I’m convinced now that the Western Digital hard disk drives I have are faking their SMART data to make their health look better than it is (and reduce warranty returns).
I have three WD10EACS, 1TB, Green Caviar drives. One of those drives (purchased in late 2007), within a few hours out of the box, started making a repetitive sound that I can only guess was reallocation of bad sectors, a rhythmic chatter of the heads seeking to various parts of the disk. All of this occurred during “offline” when the drive wasn’t used by the computer (and even when the SATA data cable was disconnected). It would do this for hours then finally quiet down in idle mode.
Connected to the computer, the drive would seem to function fine. It passed all of its SMART self-tests. During all of the self-tests (short, long and conveyance) it functioned quietly without the rhythmic chatter of the heads seeking to various places. None of the SMART attributes show a single thing wrong, and even the raw values other than non-indicative items such as temperature and power on hours are 0.
I don’t trust the drive at all. I’ve switched its role from a primary drive to an external non-critical back up drive. Over the years, it would start chattering again. After a trip in the back of the car, it chattered again for about 5 hours. It’s obvious to me that all is not well with the drive, but more troubling is the SMART data/status that reveals nothing. The drive is still under warranty for a few more months, but I’m not inclined to return it. The $80 replacement cost is well worth paying to learn something from this. I’m tempted to open the drive and create a surface defect, run the extended self-test and see what I get.
The other two drives have exhibited the same problem, but to a much lesser degree. A few days ago on one of the drives, I was notified of an increased Seek Error Rate in the SMART data. Yet that vanished as soon as it was power cycled. Even the “Worst” value has reset to 200, when I’m pretty sure the notification said it had dropped to 100. The drive claims to save SMART data before entering a power saving mode, which I assume includes a power down scenario.
So I suspected that perhaps there was a software glitch in ActiveSmart, which I have since stopped using. It’s ridiculous to keep paying money for new versions and bug fixes. I’ve started using the free smartmontools. It’s not quite as user friendly as ActiveSmart, but after digesting the documentation and configuring it, it’s doing exactly what is needed. For my Windows system, the smartd.conf file has this line in it:
DEVICESCAN -a -I 194 -I 9 -m msgbox
I’ll probably add more “ignore” (-I) attributes as time goes on. But for now this is my starting point. (Currently ignoring temperature changes and power-on hours.)

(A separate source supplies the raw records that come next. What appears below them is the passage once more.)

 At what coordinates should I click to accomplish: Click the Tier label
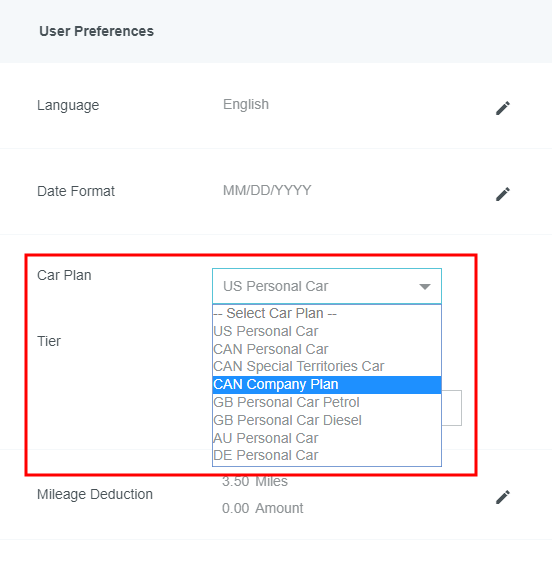tap(49, 341)
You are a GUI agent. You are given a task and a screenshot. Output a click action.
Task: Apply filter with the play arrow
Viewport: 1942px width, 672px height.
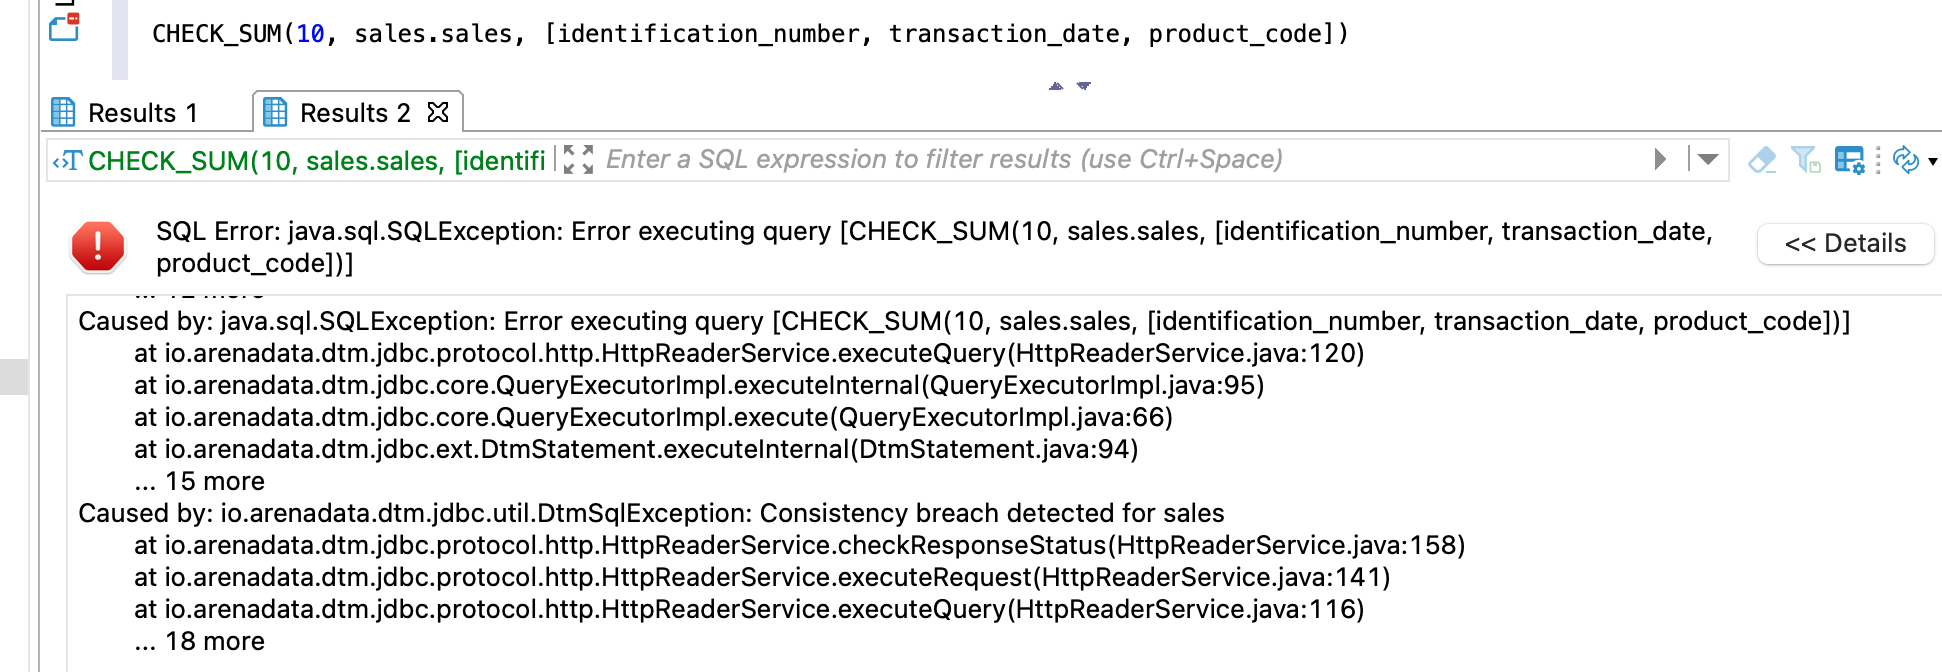[1660, 159]
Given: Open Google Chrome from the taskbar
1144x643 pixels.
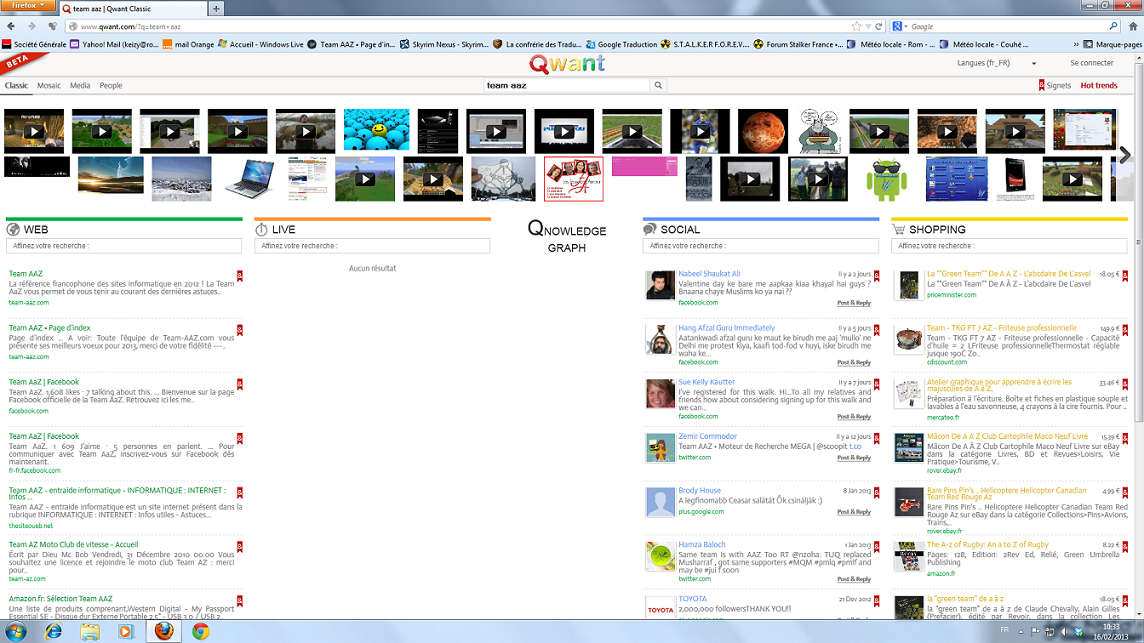Looking at the screenshot, I should click(200, 632).
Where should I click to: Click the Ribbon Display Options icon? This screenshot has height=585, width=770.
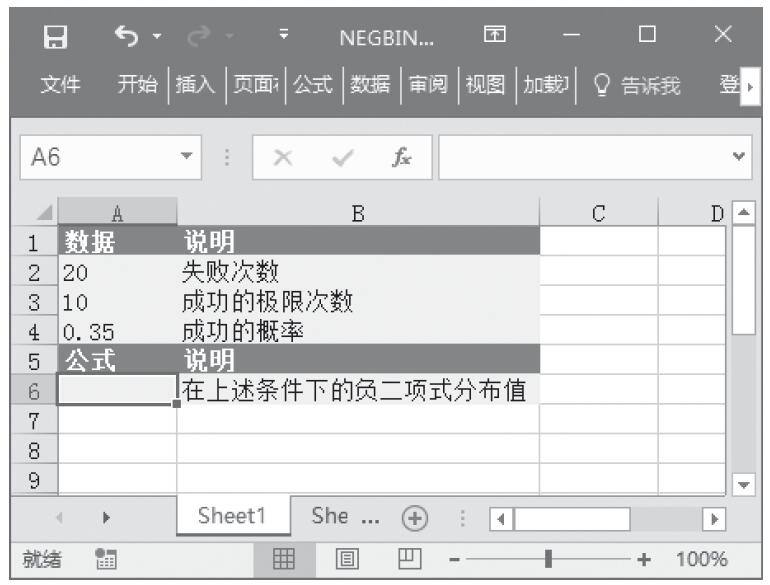(493, 37)
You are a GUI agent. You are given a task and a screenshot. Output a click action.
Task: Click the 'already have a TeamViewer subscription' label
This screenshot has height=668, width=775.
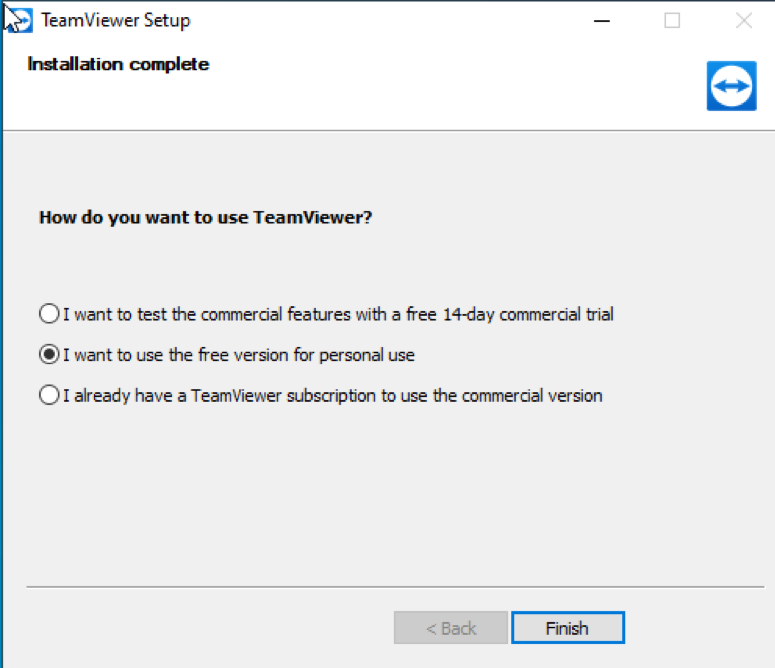[333, 396]
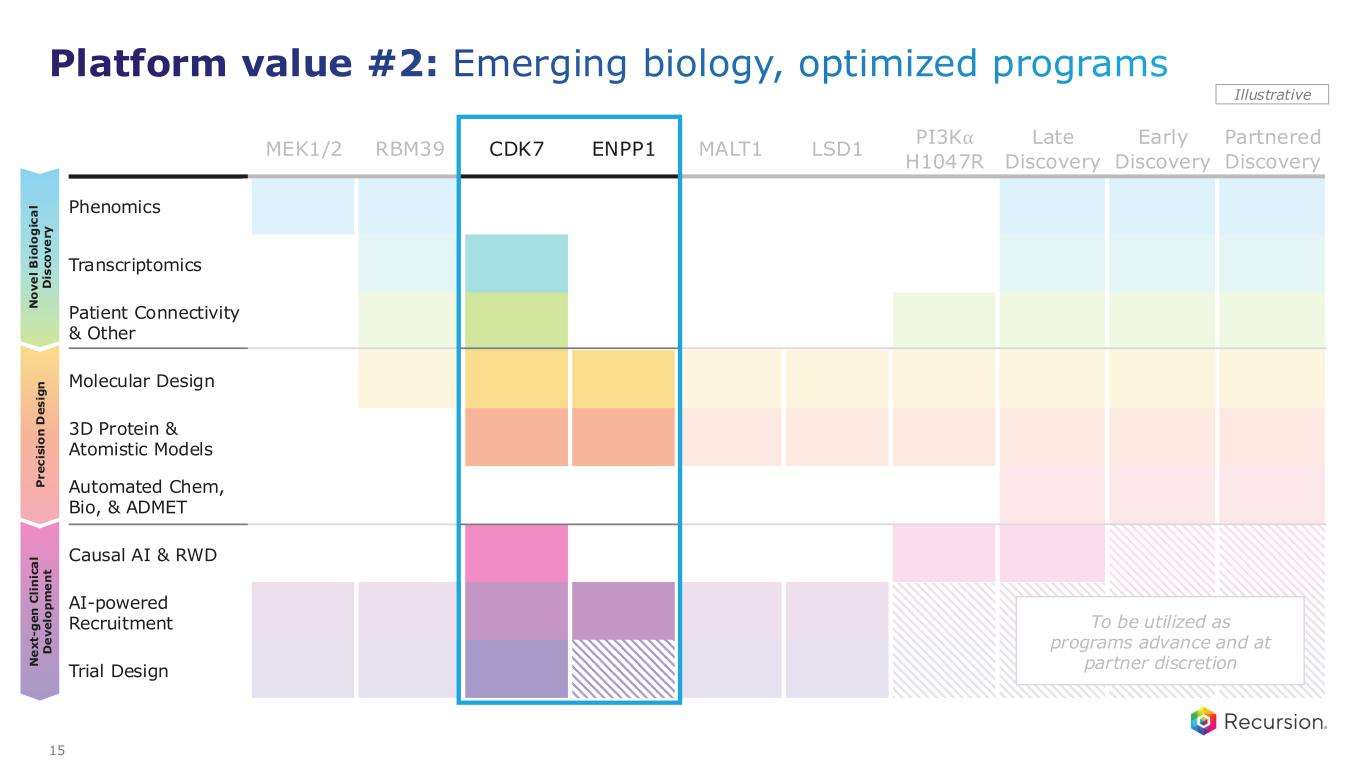Click the Illustrative label box
The height and width of the screenshot is (768, 1365).
pos(1272,94)
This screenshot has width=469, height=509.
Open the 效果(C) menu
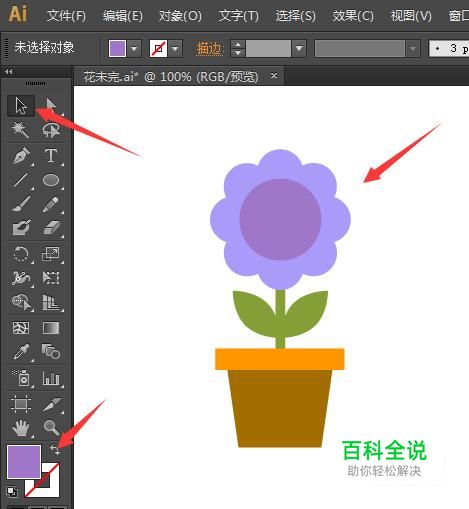click(x=353, y=15)
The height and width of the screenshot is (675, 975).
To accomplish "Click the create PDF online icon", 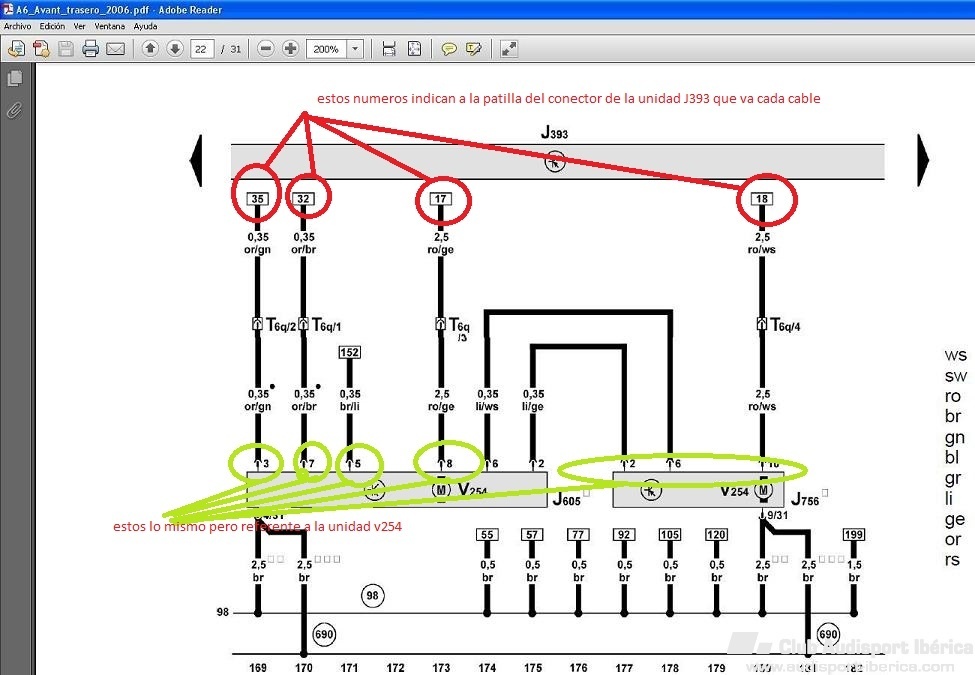I will point(42,48).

I’ve been building computers for 20 years, as well as fixing other people’s computers. Given all of the various hard drive failures I’ve dealt with, Western Digital has never been a good experience. But then neither have many of the other manufacturers, with the possible exception of Samsung.
ETA: Here is something interesting I read a few days ago, Failure Trends in a Large Disk Drive Population.
These things always seem to come in clusters for me. I’ll be fine for a couple of years, then, within a few months, two or three drives go.